What you are asked to do:
Output everything from the line containing "Viewport: 2576px width, 1359px" down to the line containing "pos(2249,1205)", unchanged and with both of those lines included.

Entries:
◇ ◇ ◇ ◇ ◇ ◇ ◇

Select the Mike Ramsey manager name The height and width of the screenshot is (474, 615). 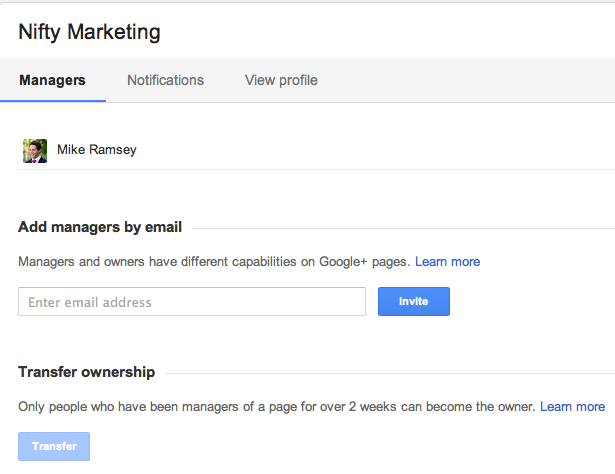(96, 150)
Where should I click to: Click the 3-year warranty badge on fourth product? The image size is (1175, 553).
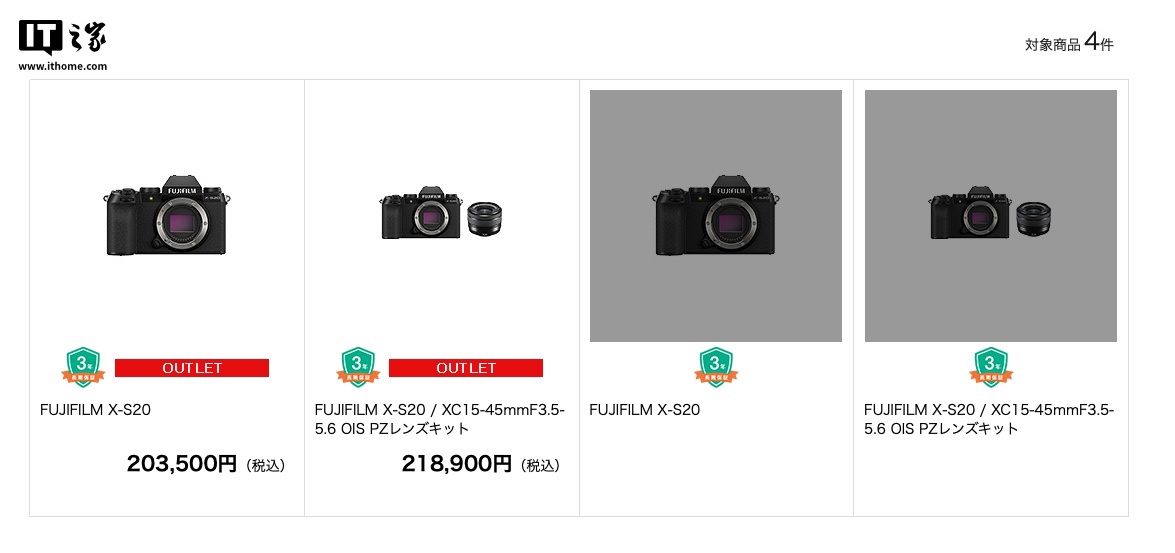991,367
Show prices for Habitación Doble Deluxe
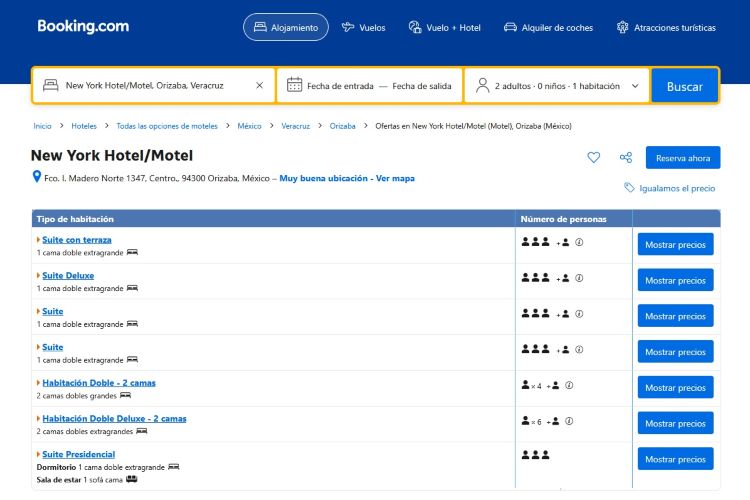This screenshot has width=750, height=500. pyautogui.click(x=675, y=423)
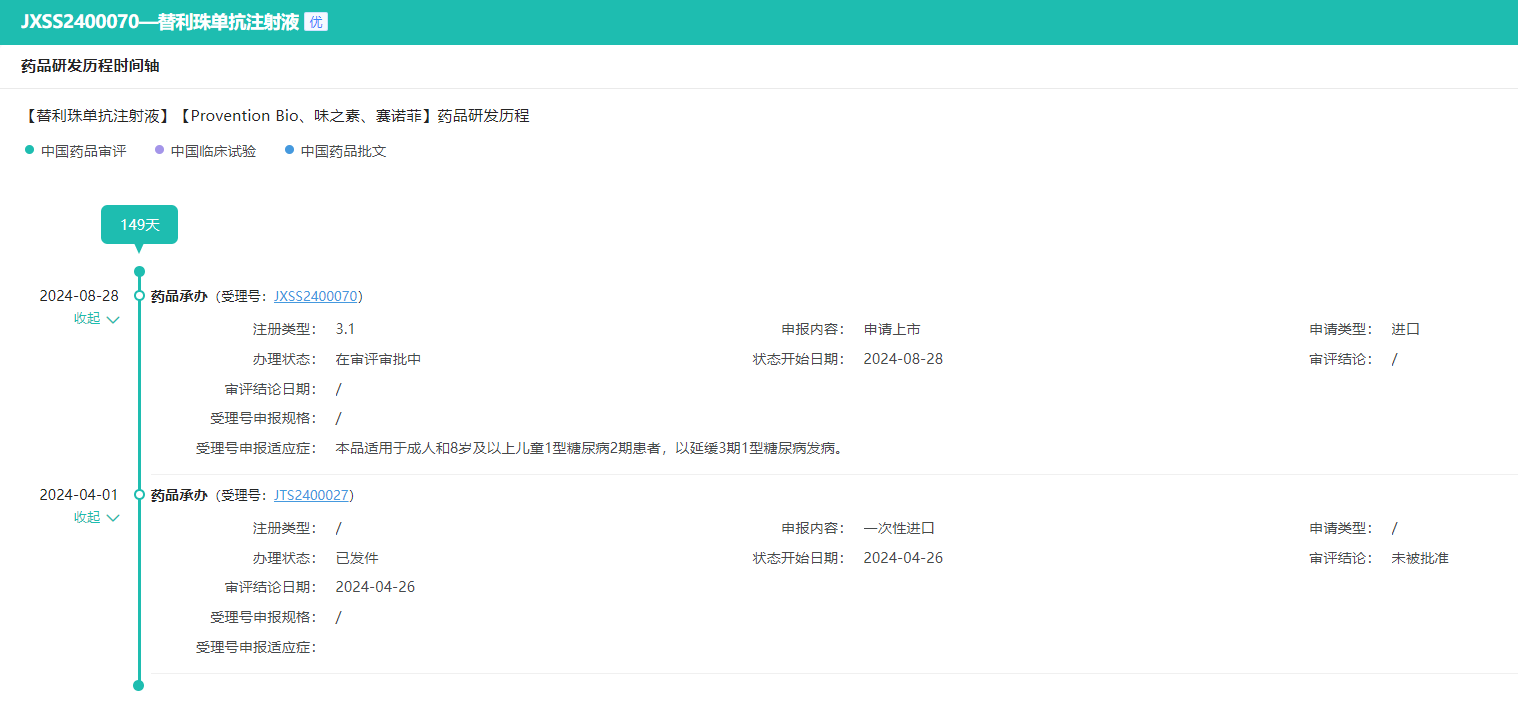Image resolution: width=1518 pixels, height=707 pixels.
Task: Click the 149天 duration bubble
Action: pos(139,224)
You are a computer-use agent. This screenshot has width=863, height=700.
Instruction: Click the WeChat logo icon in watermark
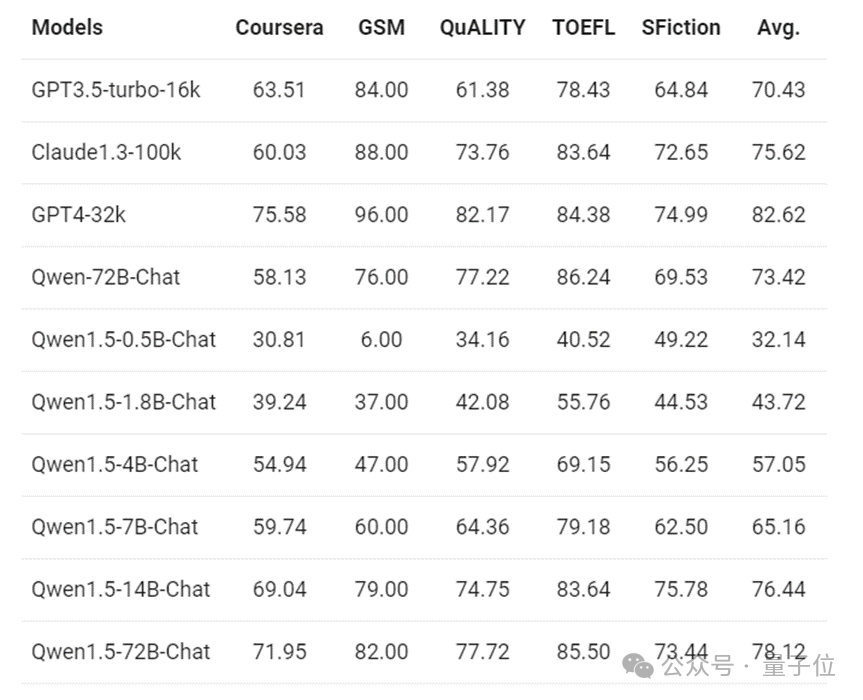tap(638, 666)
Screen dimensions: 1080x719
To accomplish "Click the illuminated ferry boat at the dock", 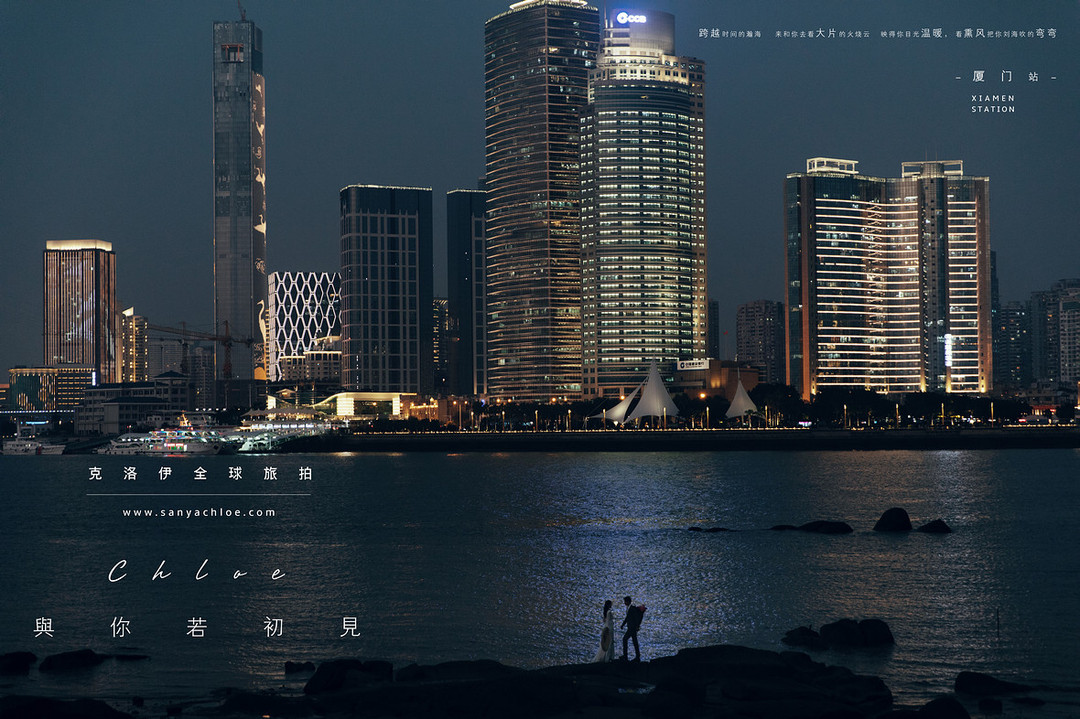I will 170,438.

◇ ◇ ◇ ◇ ◇ ◇ ◇

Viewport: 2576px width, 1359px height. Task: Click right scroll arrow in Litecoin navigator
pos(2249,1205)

◇ ◇ ◇ ◇ ◇ ◇ ◇

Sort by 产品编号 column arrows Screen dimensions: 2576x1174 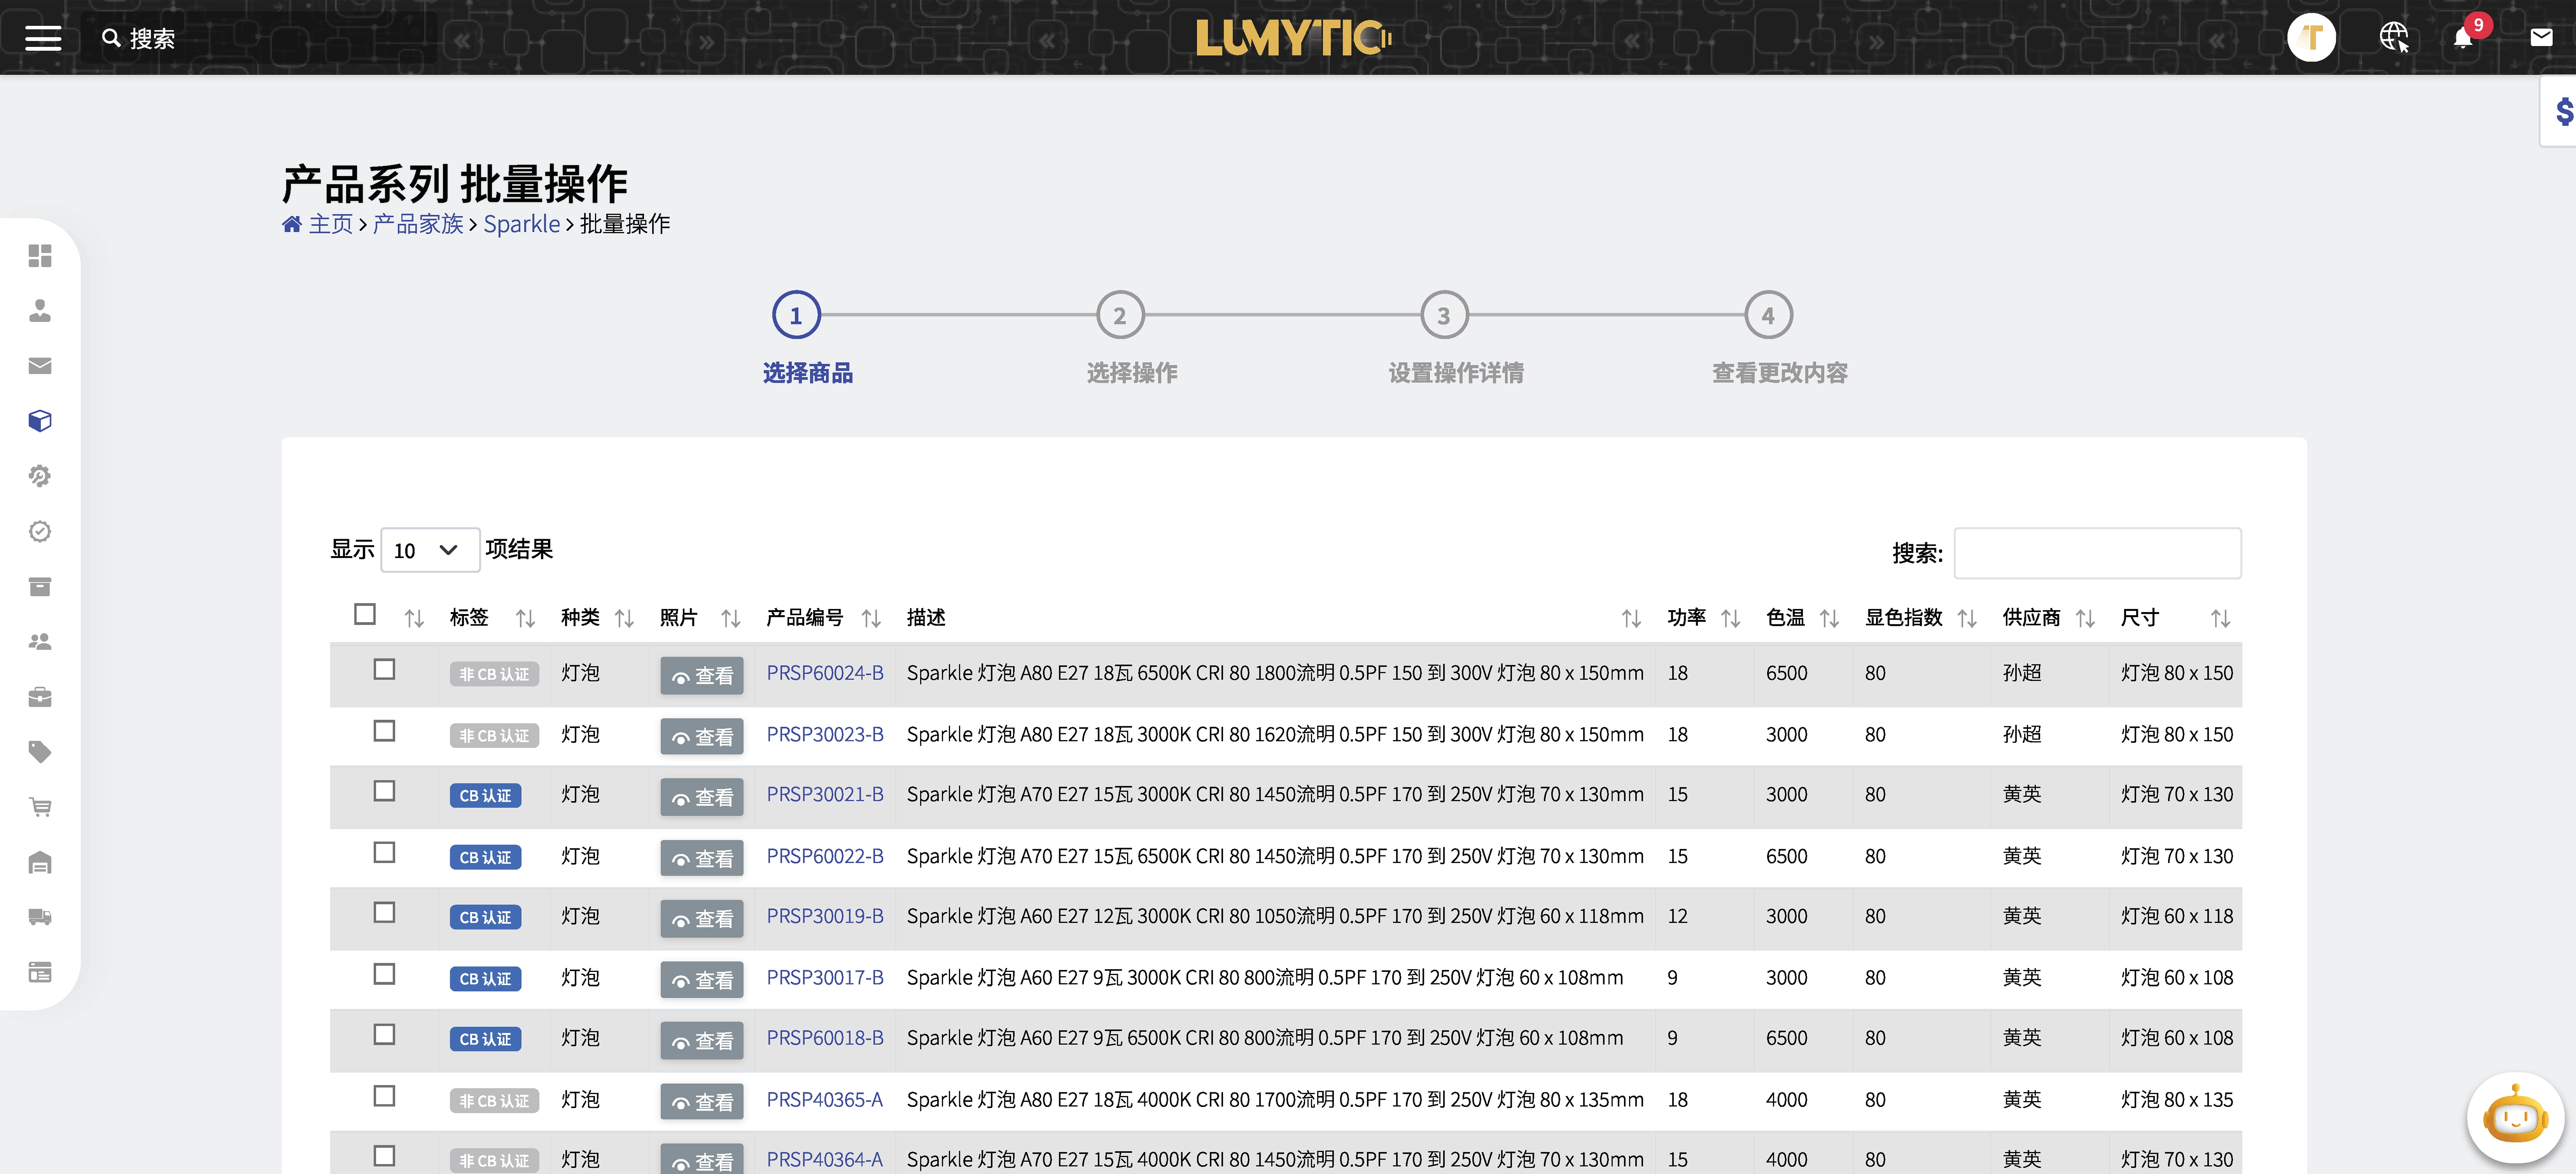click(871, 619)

◇ ◇ ◇ ◇ ◇ ◇ ◇

Solution for this problem:
Viewport: 2576px width, 1359px height. Task: Click right scroll arrow in Litecoin navigator
pos(2249,1205)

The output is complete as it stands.